Hadoop enables resilient, distributed processing of massive unstructured data sets across commodity computer clusters, in which each node of the cluster includes its own storage. MapReduce serves two essential functions: it filters and parcels out work to various nodes within the cluster or map, a function sometimes referred to as the mapper, and it organizes and reduces the results from each node into a cohesive answer to a query, referred to as the reducer.
How MapReduce works
The original version of MapReduce involved several component daemons, including:
- JobTracker -- the master node that manages all the jobs and resources in a cluster;
- TaskTrackers -- agents deployed to each machine in the cluster to run the map and reduce tasks; and
- JobHistory Server -- a component that tracks completed jobs and is typically deployed as a separate function or with JobTracker.
With the introduction of MapReduce and Hadoop version 2, previous JobTracker and TaskTracker daemons have been replaced with components of Yet Another Resource Negotiator (YARN), called ResourceManager and NodeManager.
- ResourceManager runs on a master node and handles the submission and scheduling of jobs on the cluster. It also monitors jobs and allocates resources.
- NodeManager runs on slave nodes and interoperates with Resource Manager to run tasks and track resource usage. NodeManager can employ other daemons to assist with task execution on the slave node.
To distribute input data and collate results, MapReduce operates in parallel across massive cluster sizes. Because cluster size doesn't affect a processing job's final results, jobs can be split across almost any number of servers. Therefore, MapReduce and the overall Hadoop framework simplify software development.
MapReduce is available in several languages, including C, C++, Java, Ruby, Perl and Python. Programmers can use MapReduce libraries to create tasks without dealing with communication or coordination between nodes.
MapReduce is also fault-tolerant, with each node periodically reporting its status to a master node. If a node doesn't respond as expected, the master node reassigns that piece of the job to other available nodes in the cluster. This creates resiliency and makes it practical for MapReduce to run on inexpensive commodity servers.
MapReduce examples and uses
The power of MapReduce is in its ability to tackle huge data sets by distributing processing across many nodes, and then combining or reducing the results of those nodes.
As a basic example, users could list and count the number of times every word appears in a novel as a single server application, but that is time-consuming. By contrast, users can split the task among 26 people, so each takes a page, writes a word on a separate sheet of paper and takes a new page when they're finished. This is the map aspect of MapReduce. And if a person leaves, another person takes his or her place. This exemplifies MapReduce's fault-tolerant element.

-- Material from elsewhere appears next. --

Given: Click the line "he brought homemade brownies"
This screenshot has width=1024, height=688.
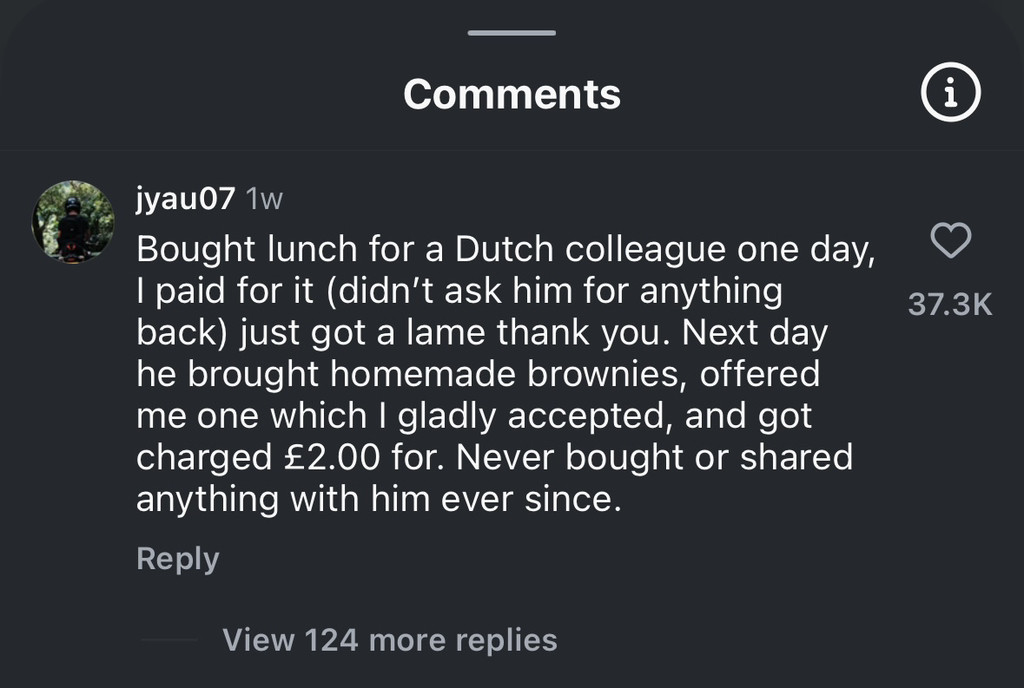Looking at the screenshot, I should click(478, 374).
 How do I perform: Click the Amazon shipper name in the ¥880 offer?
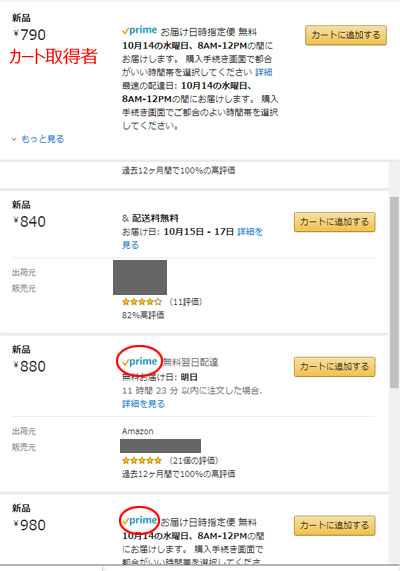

When all the pages are processed, users sort their single-word pages into 26 boxes, which represent the first letter of each word. Each user takes a box and sorts each word in the stack alphabetically. The number of pages with the same word is an example of the reduce aspect of MapReduce.
There is a broad range of real-world uses for MapReduce involving complex and seemingly unrelated data sets. For example, a social networking site could use MapReduce to determine users' potential friends, colleagues and other contacts based on site activity, names, locations, employers and many other data elements. A booking website could use MapReduce to examine the search criteria and historical behaviors of users, and can create customized offerings for each. An industrial facility could collect equipment data from different sensors across the installation and use MapReduce to tailor maintenance schedules or predict equipment failures to improve overall uptime and cost-savings.

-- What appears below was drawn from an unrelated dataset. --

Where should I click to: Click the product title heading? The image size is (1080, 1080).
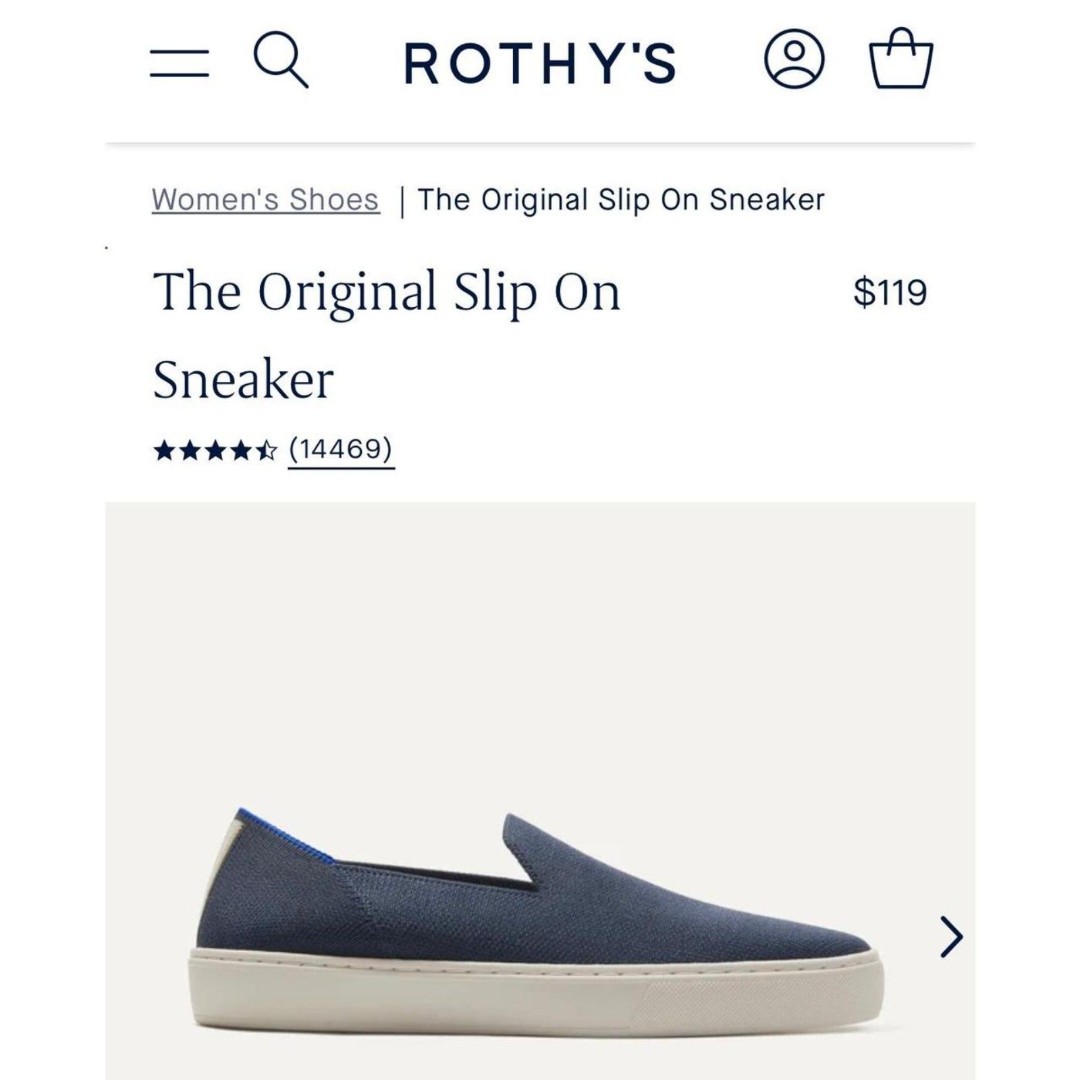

MapReduce services and alternatives
One challenge with MapReduce is the infrastructure it requires to run. Many businesses that could benefit from big data tasks can't sustain the capital and overhead needed for such an infrastructure. As a result, some organizations rely on public cloud services for Hadoop and MapReduce, which offer enormous scalability with minimal capital costs or maintenance overhead.
For example, Amazon Web Services (AWS) provides Hadoop as a service through its Amazon Elastic MapReduce (EMR) offering. Microsoft Azure offers its HDInsight service, which enables users to provision Hadoop, Apache Spark and other clusters for data processing tasks. Google Cloud Platform provides its Cloud Dataproc service to run Spark and Hadoop clusters.
For organizations that prefer to build and maintain private, on-premises big data infrastructures, Hadoop and MapReduce represent only one option. Organizations can opt to deploy other platforms, such as Apache Spark, High-Performance Computing Cluster and Hydra. The big data framework an enterprise chooses will depend on the types of processing tasks required, supported programming languages, and performance and infrastructure demands.